TO DO |
Among the entries below, one stretch runs from the line that contains "Click the plus icon under Add Events" through the line that contains "790x514 pixels.". Repeat that stretch exactly, ends included, and only that.

(INPUT RECORDS begins)

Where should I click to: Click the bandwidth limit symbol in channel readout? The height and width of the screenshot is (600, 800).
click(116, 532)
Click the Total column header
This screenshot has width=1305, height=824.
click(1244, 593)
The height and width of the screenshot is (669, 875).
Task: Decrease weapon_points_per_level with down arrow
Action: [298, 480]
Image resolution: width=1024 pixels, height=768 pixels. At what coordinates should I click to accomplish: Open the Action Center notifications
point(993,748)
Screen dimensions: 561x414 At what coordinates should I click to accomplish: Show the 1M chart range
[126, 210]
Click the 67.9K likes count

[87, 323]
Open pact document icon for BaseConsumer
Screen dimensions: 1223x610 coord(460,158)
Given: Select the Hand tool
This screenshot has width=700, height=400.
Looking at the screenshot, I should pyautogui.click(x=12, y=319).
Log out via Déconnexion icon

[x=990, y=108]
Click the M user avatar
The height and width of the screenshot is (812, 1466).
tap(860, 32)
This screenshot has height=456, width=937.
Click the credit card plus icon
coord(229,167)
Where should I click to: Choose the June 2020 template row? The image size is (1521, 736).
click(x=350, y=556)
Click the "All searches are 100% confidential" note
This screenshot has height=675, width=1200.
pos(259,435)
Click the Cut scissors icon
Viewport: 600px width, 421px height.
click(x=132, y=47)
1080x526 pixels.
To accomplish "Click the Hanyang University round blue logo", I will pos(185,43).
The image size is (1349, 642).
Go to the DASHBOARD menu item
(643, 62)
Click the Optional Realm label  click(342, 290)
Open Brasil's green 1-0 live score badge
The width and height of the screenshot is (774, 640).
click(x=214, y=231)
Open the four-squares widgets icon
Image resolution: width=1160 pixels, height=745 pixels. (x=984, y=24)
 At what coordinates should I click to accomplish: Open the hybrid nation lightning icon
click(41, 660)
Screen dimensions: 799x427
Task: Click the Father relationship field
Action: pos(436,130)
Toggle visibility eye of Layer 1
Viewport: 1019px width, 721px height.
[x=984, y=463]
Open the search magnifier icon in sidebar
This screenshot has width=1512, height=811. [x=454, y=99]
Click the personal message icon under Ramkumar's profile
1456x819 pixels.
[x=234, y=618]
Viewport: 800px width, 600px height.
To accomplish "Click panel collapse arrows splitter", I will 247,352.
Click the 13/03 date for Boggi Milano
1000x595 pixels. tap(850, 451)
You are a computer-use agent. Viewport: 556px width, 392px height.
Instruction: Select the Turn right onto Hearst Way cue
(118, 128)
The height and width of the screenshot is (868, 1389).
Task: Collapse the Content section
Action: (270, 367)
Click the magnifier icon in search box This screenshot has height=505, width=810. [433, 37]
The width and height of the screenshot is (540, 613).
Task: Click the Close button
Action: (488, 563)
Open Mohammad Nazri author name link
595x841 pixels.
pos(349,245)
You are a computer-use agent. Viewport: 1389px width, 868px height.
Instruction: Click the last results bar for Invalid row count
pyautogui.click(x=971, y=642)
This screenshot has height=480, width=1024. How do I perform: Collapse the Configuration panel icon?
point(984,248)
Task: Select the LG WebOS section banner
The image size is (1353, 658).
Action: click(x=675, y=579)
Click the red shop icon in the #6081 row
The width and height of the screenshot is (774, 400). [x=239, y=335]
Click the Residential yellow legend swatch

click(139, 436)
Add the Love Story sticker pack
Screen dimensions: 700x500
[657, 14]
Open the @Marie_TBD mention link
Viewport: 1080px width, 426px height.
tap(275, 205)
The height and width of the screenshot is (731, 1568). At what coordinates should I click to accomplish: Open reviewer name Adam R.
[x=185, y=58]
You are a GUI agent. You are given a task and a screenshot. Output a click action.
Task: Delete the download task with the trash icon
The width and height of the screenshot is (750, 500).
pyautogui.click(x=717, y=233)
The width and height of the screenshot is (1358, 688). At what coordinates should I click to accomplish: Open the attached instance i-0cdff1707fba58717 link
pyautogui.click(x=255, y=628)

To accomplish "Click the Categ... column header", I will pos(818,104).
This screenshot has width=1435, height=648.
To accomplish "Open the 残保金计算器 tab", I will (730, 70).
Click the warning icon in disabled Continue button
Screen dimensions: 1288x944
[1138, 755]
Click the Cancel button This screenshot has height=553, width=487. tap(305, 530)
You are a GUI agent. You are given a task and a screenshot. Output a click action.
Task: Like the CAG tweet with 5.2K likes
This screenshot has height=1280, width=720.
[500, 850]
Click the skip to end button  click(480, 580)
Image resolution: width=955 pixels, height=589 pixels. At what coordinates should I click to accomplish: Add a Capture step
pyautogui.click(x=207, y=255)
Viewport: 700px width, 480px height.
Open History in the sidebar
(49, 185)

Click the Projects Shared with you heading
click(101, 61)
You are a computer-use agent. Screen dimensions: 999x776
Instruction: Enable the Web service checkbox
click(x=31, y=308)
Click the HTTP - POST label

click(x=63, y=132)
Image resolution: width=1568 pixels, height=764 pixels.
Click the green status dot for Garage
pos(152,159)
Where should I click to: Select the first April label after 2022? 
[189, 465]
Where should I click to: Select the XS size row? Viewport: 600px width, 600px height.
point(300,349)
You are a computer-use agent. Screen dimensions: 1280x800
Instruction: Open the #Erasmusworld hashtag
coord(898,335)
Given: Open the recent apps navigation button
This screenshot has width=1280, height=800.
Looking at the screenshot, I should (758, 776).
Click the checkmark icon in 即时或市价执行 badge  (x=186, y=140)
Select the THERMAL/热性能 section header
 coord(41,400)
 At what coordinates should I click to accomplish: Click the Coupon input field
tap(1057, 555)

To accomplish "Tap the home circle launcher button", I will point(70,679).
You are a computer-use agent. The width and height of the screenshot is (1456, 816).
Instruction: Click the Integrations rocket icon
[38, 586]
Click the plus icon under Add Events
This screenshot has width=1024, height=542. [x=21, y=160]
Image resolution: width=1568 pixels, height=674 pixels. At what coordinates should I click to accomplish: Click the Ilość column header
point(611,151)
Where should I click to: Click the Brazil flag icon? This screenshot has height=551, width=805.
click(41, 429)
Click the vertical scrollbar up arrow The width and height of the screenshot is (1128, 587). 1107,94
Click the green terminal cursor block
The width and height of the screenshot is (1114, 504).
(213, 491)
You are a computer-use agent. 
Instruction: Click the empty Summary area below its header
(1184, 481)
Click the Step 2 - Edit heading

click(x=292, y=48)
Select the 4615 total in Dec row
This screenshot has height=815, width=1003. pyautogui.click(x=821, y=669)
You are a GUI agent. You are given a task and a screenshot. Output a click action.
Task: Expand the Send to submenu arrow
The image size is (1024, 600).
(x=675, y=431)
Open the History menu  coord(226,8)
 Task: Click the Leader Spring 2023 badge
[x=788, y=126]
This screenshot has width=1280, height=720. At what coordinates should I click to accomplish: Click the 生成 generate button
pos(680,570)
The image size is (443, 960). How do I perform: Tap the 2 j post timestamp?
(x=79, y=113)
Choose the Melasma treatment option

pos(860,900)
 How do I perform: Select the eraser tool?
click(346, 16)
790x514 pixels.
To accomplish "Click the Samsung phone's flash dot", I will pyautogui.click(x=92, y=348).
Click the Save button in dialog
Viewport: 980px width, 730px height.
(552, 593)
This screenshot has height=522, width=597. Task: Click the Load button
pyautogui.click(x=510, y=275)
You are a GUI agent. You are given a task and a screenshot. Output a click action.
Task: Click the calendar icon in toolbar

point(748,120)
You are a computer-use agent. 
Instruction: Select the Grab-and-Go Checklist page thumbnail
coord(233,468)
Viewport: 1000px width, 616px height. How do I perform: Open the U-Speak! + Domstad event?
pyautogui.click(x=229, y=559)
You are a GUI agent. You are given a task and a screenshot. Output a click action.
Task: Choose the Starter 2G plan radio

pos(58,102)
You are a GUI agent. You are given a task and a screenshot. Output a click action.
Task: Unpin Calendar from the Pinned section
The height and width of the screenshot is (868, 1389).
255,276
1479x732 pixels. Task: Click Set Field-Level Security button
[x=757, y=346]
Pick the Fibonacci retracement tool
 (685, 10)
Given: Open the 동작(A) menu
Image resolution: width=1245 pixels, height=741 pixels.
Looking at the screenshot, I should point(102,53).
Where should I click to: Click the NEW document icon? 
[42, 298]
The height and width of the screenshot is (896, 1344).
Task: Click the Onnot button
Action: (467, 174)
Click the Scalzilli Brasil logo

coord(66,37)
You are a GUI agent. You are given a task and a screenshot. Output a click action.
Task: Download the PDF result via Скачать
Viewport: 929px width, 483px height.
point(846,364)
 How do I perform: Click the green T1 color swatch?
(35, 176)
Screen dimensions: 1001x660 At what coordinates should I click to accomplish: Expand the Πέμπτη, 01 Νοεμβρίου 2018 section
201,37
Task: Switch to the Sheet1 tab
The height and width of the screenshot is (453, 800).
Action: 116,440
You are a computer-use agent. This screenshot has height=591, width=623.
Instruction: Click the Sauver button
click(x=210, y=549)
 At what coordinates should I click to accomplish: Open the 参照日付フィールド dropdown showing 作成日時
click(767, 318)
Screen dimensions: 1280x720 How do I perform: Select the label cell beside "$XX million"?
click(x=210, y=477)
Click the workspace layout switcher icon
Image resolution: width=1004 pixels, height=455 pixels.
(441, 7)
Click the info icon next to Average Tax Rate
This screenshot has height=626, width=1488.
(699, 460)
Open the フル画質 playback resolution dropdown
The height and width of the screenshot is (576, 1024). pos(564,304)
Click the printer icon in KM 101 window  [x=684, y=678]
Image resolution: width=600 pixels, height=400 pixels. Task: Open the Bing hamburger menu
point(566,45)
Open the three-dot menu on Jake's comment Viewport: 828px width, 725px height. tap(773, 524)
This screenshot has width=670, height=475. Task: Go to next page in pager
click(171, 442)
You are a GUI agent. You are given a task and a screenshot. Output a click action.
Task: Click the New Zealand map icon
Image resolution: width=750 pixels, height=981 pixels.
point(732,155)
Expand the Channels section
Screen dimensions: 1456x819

(INPUT RECORDS ends)

TASK RESULT |
Click the plus icon under Add Events
This screenshot has width=1024, height=542. [x=21, y=160]
Image resolution: width=1568 pixels, height=674 pixels. At what coordinates should I click to accomplish: Click the Ilość column header
point(611,151)
Where should I click to: Click the Brazil flag icon? This screenshot has height=551, width=805.
click(41, 429)
Click the vertical scrollbar up arrow The width and height of the screenshot is (1128, 587). 1107,94
Click the green terminal cursor block
The width and height of the screenshot is (1114, 504).
(213, 491)
You are a computer-use agent. 
Instruction: Click the empty Summary area below its header
(1184, 481)
Click the Step 2 - Edit heading

click(x=292, y=48)
Select the 4615 total in Dec row
This screenshot has height=815, width=1003. pyautogui.click(x=821, y=669)
You are a GUI agent. You are given a task and a screenshot. Output a click action.
Task: Expand the Send to submenu arrow
The image size is (1024, 600).
(x=675, y=431)
Open the History menu  coord(226,8)
 Task: Click the Leader Spring 2023 badge
[x=788, y=126]
This screenshot has width=1280, height=720. At what coordinates should I click to accomplish: Click the 生成 generate button
pos(680,570)
The image size is (443, 960). How do I perform: Tap the 2 j post timestamp?
(x=79, y=113)
Choose the Melasma treatment option

pos(860,900)
 How do I perform: Select the eraser tool?
click(346, 16)
790x514 pixels.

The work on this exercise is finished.